[[ Extracted data open ]]

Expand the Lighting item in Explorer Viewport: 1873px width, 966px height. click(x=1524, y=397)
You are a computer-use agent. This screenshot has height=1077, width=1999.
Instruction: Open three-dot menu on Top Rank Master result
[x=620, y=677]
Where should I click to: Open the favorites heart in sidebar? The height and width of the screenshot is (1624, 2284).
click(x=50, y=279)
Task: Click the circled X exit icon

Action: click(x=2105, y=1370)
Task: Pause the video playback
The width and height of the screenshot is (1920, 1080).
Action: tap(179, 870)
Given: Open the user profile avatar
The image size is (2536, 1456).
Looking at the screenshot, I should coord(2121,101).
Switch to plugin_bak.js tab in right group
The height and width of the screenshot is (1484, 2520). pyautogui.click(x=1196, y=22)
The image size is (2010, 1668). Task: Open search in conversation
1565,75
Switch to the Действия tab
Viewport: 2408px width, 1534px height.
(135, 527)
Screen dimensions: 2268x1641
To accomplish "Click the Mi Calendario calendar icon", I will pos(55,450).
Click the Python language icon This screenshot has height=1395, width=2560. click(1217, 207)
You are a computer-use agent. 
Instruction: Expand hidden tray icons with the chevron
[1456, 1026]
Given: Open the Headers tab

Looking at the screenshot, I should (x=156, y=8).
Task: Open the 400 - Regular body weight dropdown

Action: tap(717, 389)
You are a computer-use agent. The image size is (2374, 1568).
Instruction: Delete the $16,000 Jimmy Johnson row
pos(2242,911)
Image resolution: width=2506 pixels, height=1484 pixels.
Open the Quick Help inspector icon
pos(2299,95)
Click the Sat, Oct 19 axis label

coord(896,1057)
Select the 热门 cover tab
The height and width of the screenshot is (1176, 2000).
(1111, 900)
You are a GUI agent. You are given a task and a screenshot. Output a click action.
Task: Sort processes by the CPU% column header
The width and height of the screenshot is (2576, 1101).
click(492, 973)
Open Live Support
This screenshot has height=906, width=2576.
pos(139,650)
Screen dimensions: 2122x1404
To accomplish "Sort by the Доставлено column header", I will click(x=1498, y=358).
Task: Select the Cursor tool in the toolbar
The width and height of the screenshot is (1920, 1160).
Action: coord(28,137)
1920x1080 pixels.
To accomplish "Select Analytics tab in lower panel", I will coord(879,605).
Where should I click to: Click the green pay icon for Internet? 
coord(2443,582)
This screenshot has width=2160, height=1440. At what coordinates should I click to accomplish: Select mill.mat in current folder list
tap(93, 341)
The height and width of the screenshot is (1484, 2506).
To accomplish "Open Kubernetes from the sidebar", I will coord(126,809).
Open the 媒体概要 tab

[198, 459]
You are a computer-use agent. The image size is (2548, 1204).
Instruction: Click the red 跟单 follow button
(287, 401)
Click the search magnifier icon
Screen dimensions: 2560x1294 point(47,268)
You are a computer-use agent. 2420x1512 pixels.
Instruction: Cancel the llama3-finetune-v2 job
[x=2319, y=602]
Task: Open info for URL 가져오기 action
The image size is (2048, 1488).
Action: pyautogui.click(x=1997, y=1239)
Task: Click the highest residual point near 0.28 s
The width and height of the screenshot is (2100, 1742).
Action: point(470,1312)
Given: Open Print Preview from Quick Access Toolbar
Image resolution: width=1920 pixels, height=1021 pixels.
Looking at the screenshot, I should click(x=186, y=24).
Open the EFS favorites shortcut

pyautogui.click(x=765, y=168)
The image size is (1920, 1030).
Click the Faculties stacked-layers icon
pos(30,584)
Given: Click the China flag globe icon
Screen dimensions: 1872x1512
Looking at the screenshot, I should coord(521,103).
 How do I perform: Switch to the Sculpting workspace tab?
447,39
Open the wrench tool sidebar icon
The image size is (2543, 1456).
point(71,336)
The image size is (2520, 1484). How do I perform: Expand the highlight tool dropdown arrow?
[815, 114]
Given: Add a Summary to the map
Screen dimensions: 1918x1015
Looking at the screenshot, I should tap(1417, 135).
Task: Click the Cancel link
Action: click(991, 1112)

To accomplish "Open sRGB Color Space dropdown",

[[ Extracted data closed ]]

Reproduce all of the data above, exactly and without omission.

Expand the Lighting item in Explorer Viewport: 1873px width, 966px height. click(x=1524, y=397)
You are a computer-use agent. This screenshot has height=1077, width=1999.
Instruction: Open three-dot menu on Top Rank Master result
[x=620, y=677]
Where should I click to: Open the favorites heart in sidebar? The height and width of the screenshot is (1624, 2284).
click(x=50, y=279)
Task: Click the circled X exit icon

Action: click(x=2105, y=1370)
Task: Pause the video playback
The width and height of the screenshot is (1920, 1080).
Action: tap(179, 870)
Given: Open the user profile avatar
The image size is (2536, 1456).
Looking at the screenshot, I should coord(2121,101).
Switch to plugin_bak.js tab in right group
The height and width of the screenshot is (1484, 2520). pyautogui.click(x=1196, y=22)
The image size is (2010, 1668). Task: Open search in conversation
1565,75
Switch to the Действия tab
Viewport: 2408px width, 1534px height.
(135, 527)
Screen dimensions: 2268x1641
To accomplish "Click the Mi Calendario calendar icon", I will pos(55,450).
Click the Python language icon This screenshot has height=1395, width=2560. click(1217, 207)
You are a computer-use agent. 
Instruction: Expand hidden tray icons with the chevron
[1456, 1026]
Given: Open the Headers tab

Looking at the screenshot, I should (x=156, y=8).
Task: Open the 400 - Regular body weight dropdown

Action: tap(717, 389)
You are a computer-use agent. The image size is (2374, 1568).
Instruction: Delete the $16,000 Jimmy Johnson row
pos(2242,911)
Image resolution: width=2506 pixels, height=1484 pixels.
Open the Quick Help inspector icon
pos(2299,95)
Click the Sat, Oct 19 axis label

coord(896,1057)
Select the 热门 cover tab
The height and width of the screenshot is (1176, 2000).
(1111, 900)
You are a GUI agent. You are given a task and a screenshot. Output a click action.
Task: Sort processes by the CPU% column header
The width and height of the screenshot is (2576, 1101).
click(492, 973)
Open Live Support
This screenshot has height=906, width=2576.
pos(139,650)
Screen dimensions: 2122x1404
To accomplish "Sort by the Доставлено column header", I will click(x=1498, y=358).
Task: Select the Cursor tool in the toolbar
The width and height of the screenshot is (1920, 1160).
Action: coord(28,137)
1920x1080 pixels.
To accomplish "Select Analytics tab in lower panel", I will coord(879,605).
Where should I click to: Click the green pay icon for Internet? 
coord(2443,582)
This screenshot has width=2160, height=1440. At what coordinates should I click to accomplish: Select mill.mat in current folder list
tap(93, 341)
The height and width of the screenshot is (1484, 2506).
To accomplish "Open Kubernetes from the sidebar", I will coord(126,809).
Open the 媒体概要 tab

[198, 459]
You are a computer-use agent. The image size is (2548, 1204).
Instruction: Click the red 跟单 follow button
(287, 401)
Click the search magnifier icon
Screen dimensions: 2560x1294 point(47,268)
You are a computer-use agent. 2420x1512 pixels.
Instruction: Cancel the llama3-finetune-v2 job
[x=2319, y=602]
Task: Open info for URL 가져오기 action
The image size is (2048, 1488).
Action: pyautogui.click(x=1997, y=1239)
Task: Click the highest residual point near 0.28 s
The width and height of the screenshot is (2100, 1742).
Action: point(470,1312)
Given: Open Print Preview from Quick Access Toolbar
Image resolution: width=1920 pixels, height=1021 pixels.
Looking at the screenshot, I should click(x=186, y=24).
Open the EFS favorites shortcut

pyautogui.click(x=765, y=168)
The image size is (1920, 1030).
Click the Faculties stacked-layers icon
pos(30,584)
Given: Click the China flag globe icon
Screen dimensions: 1872x1512
Looking at the screenshot, I should coord(521,103).
 How do I perform: Switch to the Sculpting workspace tab?
447,39
Open the wrench tool sidebar icon
The image size is (2543, 1456).
point(71,336)
The image size is (2520, 1484). How do I perform: Expand the highlight tool dropdown arrow?
[815, 114]
Given: Add a Summary to the map
Screen dimensions: 1918x1015
Looking at the screenshot, I should tap(1417, 135).
Task: Click the Cancel link
Action: click(991, 1112)

To accomplish "Open sRGB Color Space dropdown",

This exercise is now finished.